Supplied data:
[START]

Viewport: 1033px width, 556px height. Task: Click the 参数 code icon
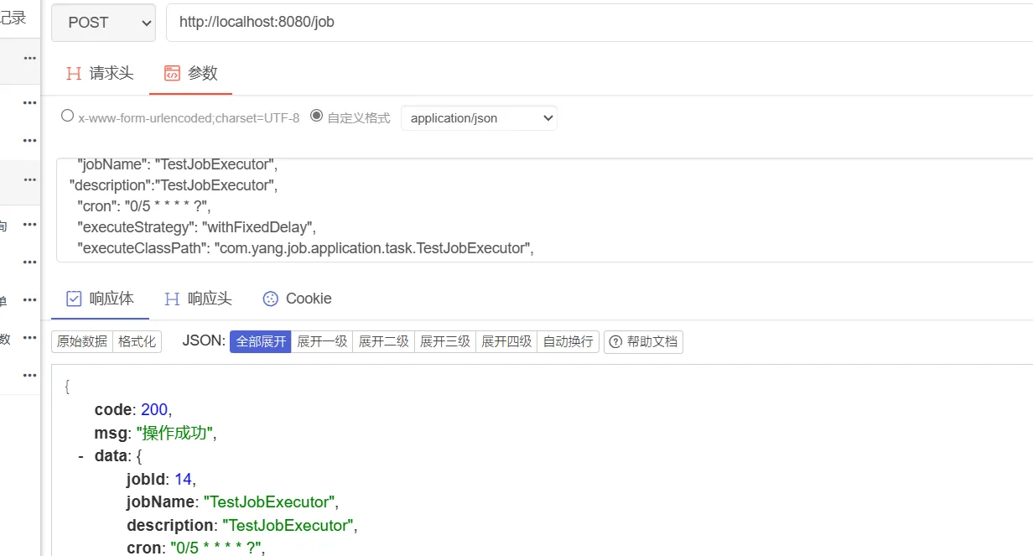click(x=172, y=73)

[END]
[START]

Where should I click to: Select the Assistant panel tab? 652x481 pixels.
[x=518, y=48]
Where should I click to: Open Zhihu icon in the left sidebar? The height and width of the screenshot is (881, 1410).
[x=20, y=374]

[END]

Request: Pick out each line in the items above that contains the word "icon".

Output of the exercise:
Viewport: 1033px width, 556px height. Task: Click the 参数 code icon
Where should I click to: Open Zhihu icon in the left sidebar? The height and width of the screenshot is (881, 1410).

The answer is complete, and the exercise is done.